|
I overheard a
conversation between two employees over at the Price Chopper supermarket last
week. (The Price Chopper logo is a picture of a Mercury dime with an ax
cleaving into Mercury's head; in other words, an ax murder.) The supermarket
employees were both middle-aged women.
First: "I'm going home to a cold house."
Second: "Why don't you turn up the heat?"
First: "I don't have no money for
fuel."
Meanwhile, 175 miles south in Manhattan somewhere, Lloyd Blankfein's personal shopper is trying to figure out
whether to buy Lloyd's favorite niece a Fabergé
egg themed Memories of Azov or a Jaguar XK convertible.
Maybe the catch here is that the anonymous supermarket workers are
only freezing this Christmas season.
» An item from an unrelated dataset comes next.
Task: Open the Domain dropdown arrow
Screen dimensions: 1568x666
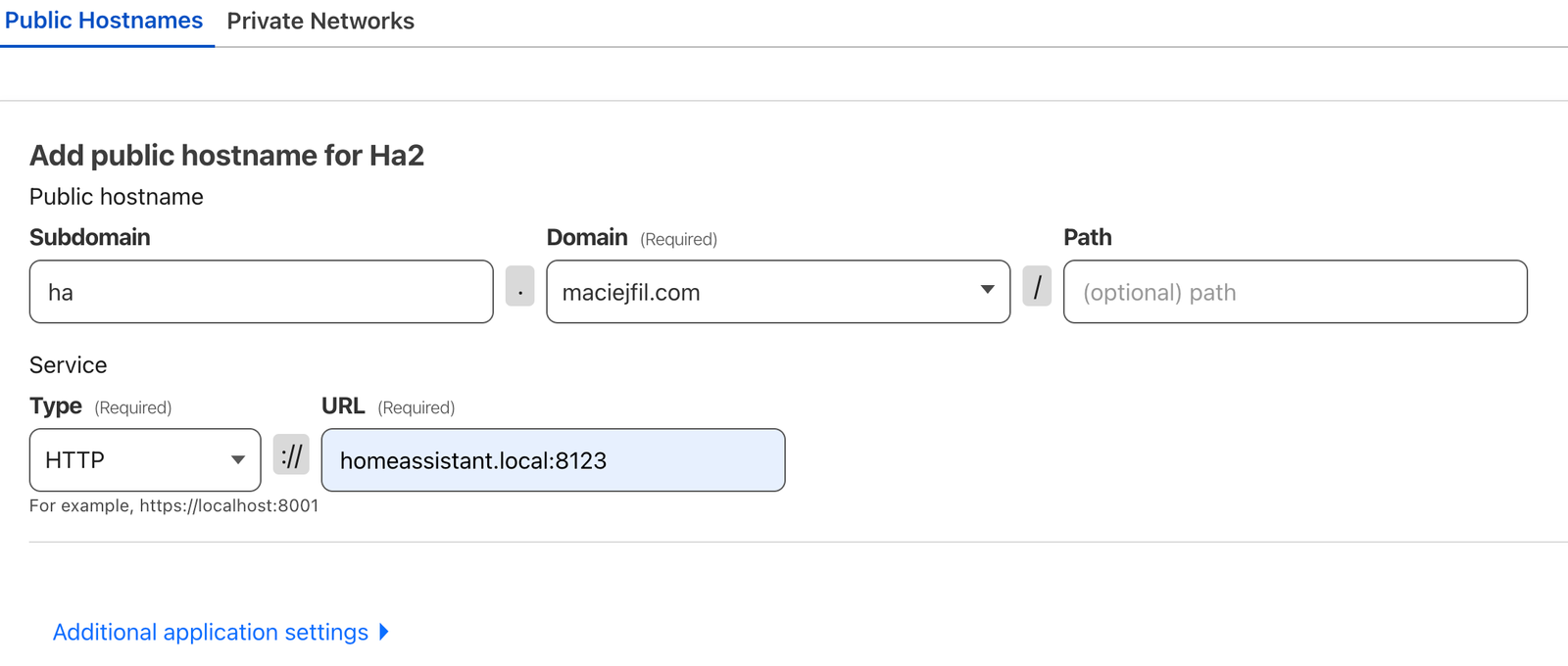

If they were freezing and hungry,
it might be a different story. But, working in a supermarket, a person might
find a way to cadge a few tidbits here and there (whoops, we broke a bag of Cheetos on the loading dock) - the catch there being you
could get fired for stealing the merchandise. O sorry nation!
But don't fear! The president and congress are looking out for you, O
nation of freezing supermarket employees (and flummoxed personal shoppers,
and wily mega-bank CEOs)! They have fashioned a deal that we might call Stim-u-rama. Everybody gets a
tax cut! Everybody! Not just Lloyd B but all you toiling and moiling
shelf-stockers and check-out cashiers. Plus, you will get a reduction of
several percentage points in your payroll deductions - a redoo
in the dedoo! - which must be good for at
least one Justin Bieber action figure (if there are
any left!) in these waning days of the Yuletide consumer frenzy.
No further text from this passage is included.